Held in the palm of a hand next to a 1 Swiss franc coin, a photonic chip from École Polytechnique Fédérale de Lausanne (EPFL) represents two decades of scientific pursuit finally realized: an ultrafast laser that once consumed an entire optical table now fits on a device smaller than a matchhead. The breakthrough, led by Professor Tobias J. Kippenberg and published in Nature, delivers pulses as short as 147 femtoseconds—quadrillionths of a second—with enough power to rival systems that have long dominated laboratories and hospital operating rooms worldwide.
For more than twenty years, ultrafast lasers remained stubbornly bulky and expensive, confined to tabletops despite their extraordinary usefulness. These devices fire impossibly brief flashes of light that enable everything from precision eye surgery to micromachining, and they form the foundation of optical frequency combs, the Nobel Prize-winning technology behind the world's most precise atomic clocks. Yet miniaturizing them while preserving their performance seemed nearly impossible—until the EPFL team discovered an elegant solution hiding in plain sight.
The researchers turned to the Mamyshev oscillator, a laser design that had been largely overlooked by the integrated photonics community. The architecture works by placing a nonlinear waveguide between two optical filters, each transmitting a different slice of the light spectrum. When a strong pulse travels through the waveguide, it broadens into a wider range of colors, allowing part of it to pass through both filters and continue circulating in the laser cavity. Weak light fails to broaden sufficiently and gets rejected. Co-leading author Zheru Qiu explains that this design proved especially attractive because it requires no components that are difficult to manufacture on an erbium-doped silicon nitride chip—and crucially, it handles the intense nonlinear interactions that occur when light is squeezed into tiny waveguides far better than conventional designs would.

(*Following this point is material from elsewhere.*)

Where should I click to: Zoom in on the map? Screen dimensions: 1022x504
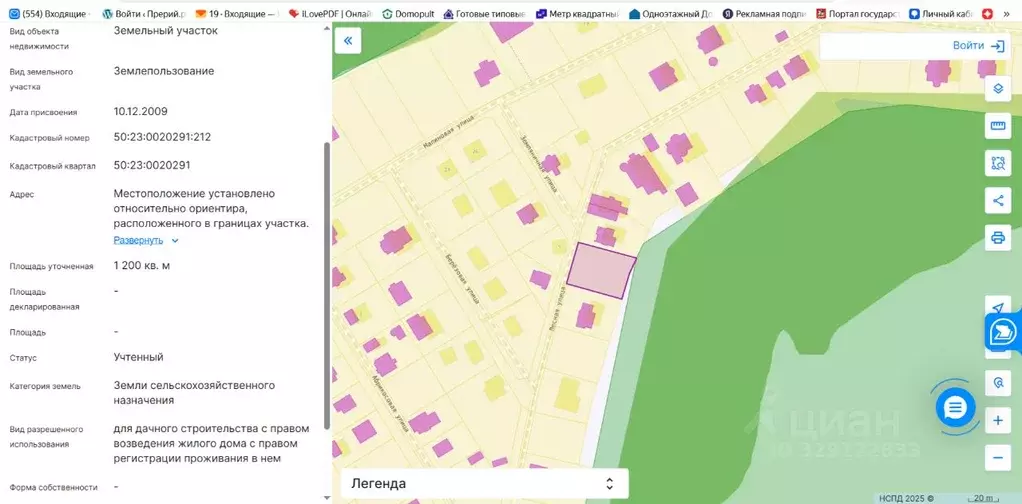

The photonic chip delivers 1.05 nanojoules in each pulse, with kilowatt-level peak power. Its 42-centimeter-long laser cavity folds neatly into a space smaller than a matchhead, a compression that would have seemed like science fiction a decade ago. More significantly, because these photonic chips can be manufactured at wafer scale—much like computer processors—more than 1,000 laser cavities can be produced simultaneously. This manufacturing efficiency opens an entirely new cost horizon for ultrafast laser technology.
The implications ripple across multiple fields. Portable, affordable ultrafast lasers could transform environmental monitoring by detecting pollutants with unprecedented precision, reveal hidden defects in materials and structures, and bring sophisticated medical diagnostics into smaller clinics and mobile units. Perhaps most intriguingly, compact optical atomic clocks powered by these chips could eventually provide the timing infrastructure for next-generation communication and navigation systems that depend on unprecedented accuracy.
What makes this breakthrough particularly significant is not just the miniaturization itself, but the recognition that an overlooked laser design was ideally suited to the physics of photonic chips. Kippenberg notes that his team's result demonstrates "it is not only possible, but that it can be achieved with a surprisingly elegant architecture that the integrated-photonics community had overlooked." The holy grail of integrated photonics—a high-pulse-energy femtosecond laser on chip—has been reached, and with it, a future where precision light technology becomes accessible far beyond the laboratory.